Fortunately I remembered my axiom: trust the map! I took a deep breath and very gingerly made my way onto the slope, stepping in the (often frozen) footsteps ahead of me and leaning the centre of gravity of my body and my pack into the slope, so if I did slip I wouldn’t fall out into empty space. Often the snow would become quite deep, I would sink a little way and the snow I’d disturbed would tumble down the slope below me in miniature avalanches – vertiginously, I tried not to watch them too closely. Whenever I passed a little tree I’d grab onto it for dear life. Going by my later experiences I can be fairly sure that if I did slip my body and my pack would have sufficient purchase to stop me within a metre or two – but at the time needless to say I found it rather adrenaline inducing.
This continued for about 300m, and it seemed to take an age. Eventually I sighted “dry land” and stumbled onto the solid path with some gratitude. Almost immediately I saw what I’d been missing for over an hour: an orange flash! My mood improved immediately – and the path quickly descended below the treeline and into the forest. I knew my snow problems were over, and made a good pace as the path meaders down through the trees. I can sometimes find forest walks a little dull, because the tree cover limits what you can see, but this is a great descent, with nice views of the valley below.

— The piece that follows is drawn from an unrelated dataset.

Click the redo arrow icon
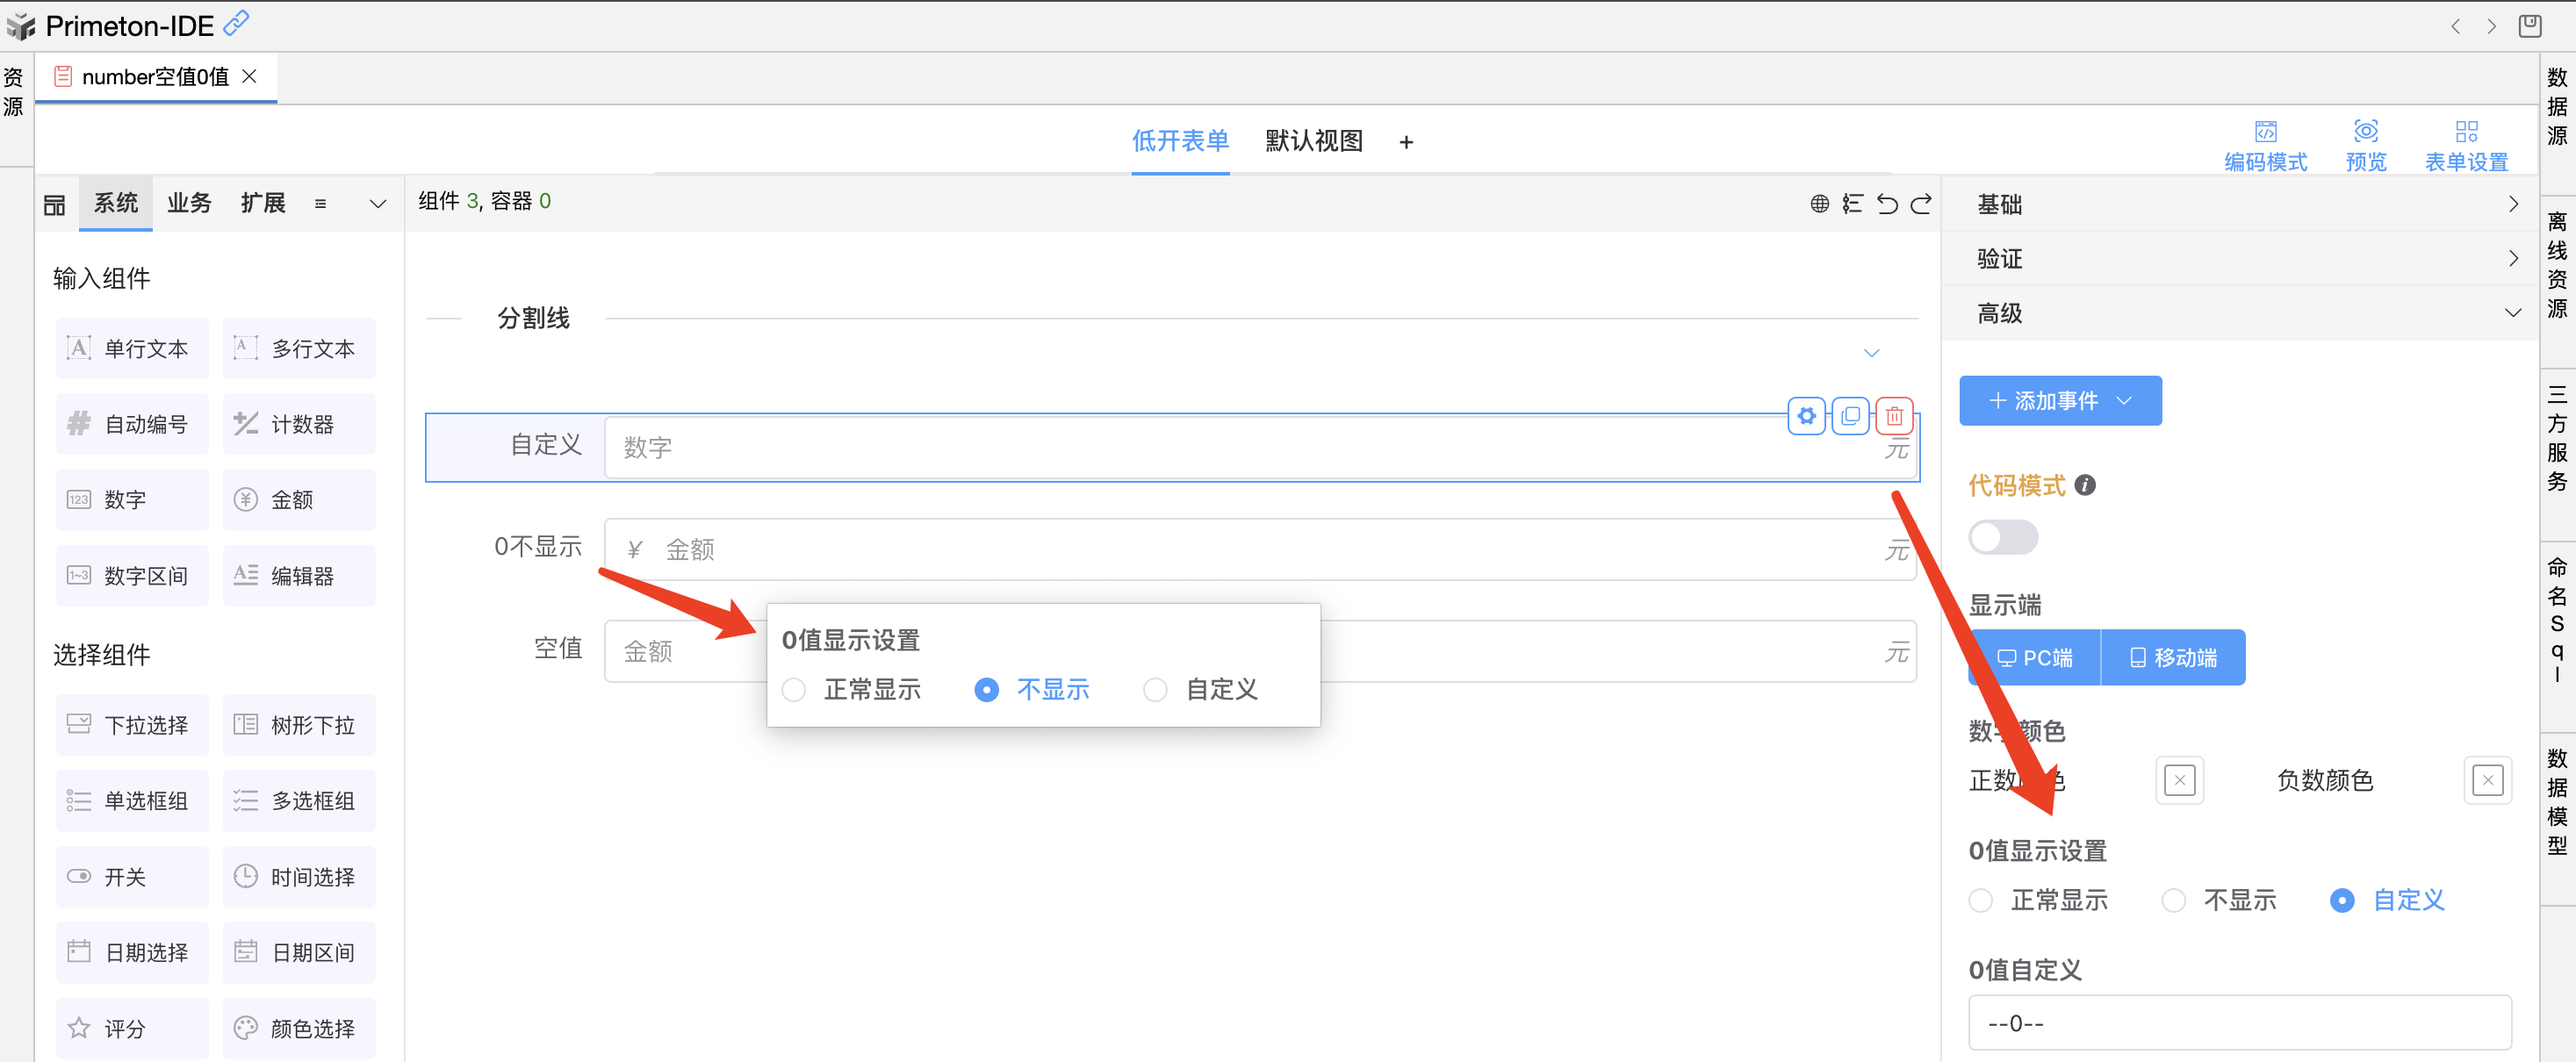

As the sky began to get dusky I emerged from the bottom of the forest, and walked into a flat, smooth region North of Corte. It had been a long day and I was relieved I was getting back into town in a reasonable time: in general it was getting dusky around 7pm, and was properly dark by 8. It would be highly inadvisable (nuts) to attempt to walk any of these trails in the dark, so I figured if I did get stuck, I would just have to stop, climb into my survival bag and wait it out: a prospect I didn’t particularly relish when I only had a load of chocolate as emergency food. As you head back south to Corte, the path widens into a track. I passed several farms, and in one saw a barn full of goats being milked, presumably as a source of the ubiquitous goats cheese I sampled thoroughly. The track itself eventually pops out onto a road, and this road takes you right into the centre of Corte (passed the almost comically fortified hotel de Ville).
I stumbled into the Hotel de la Paix, and had a slightly farcical conversation with the guy on reception as I attempted to book a taxi for the run up the Restonica valley (in my exhausted state I managed to forget the French word for tomorrow with that for yesterday which caused all sorts of confusion). After some odd looks (“Is it possible to book a taxi for yesterday?”) we got things straightened out and I got a taxi booked with Francois (I think) for 7am the next day.
I quickly changed and went out to get some much needed food. I thought I’d try out the pizza place on the main square: it has a covered seating area crowded with locals, and was pretty pleasant. The pizzas are good and cheap but the chestnut beer is a bit expensive (well, around €4 a go), and for a quick bite it’s fine. I ate here in an exhausted state for two nights, and rather comically every time I ordered they would explain to me at great length that there would be a delay in cooking the food, which was quite confusing with my patchy French. In the event the delay was only about 15 minutes anyway, so I don’t know why they went to such bother.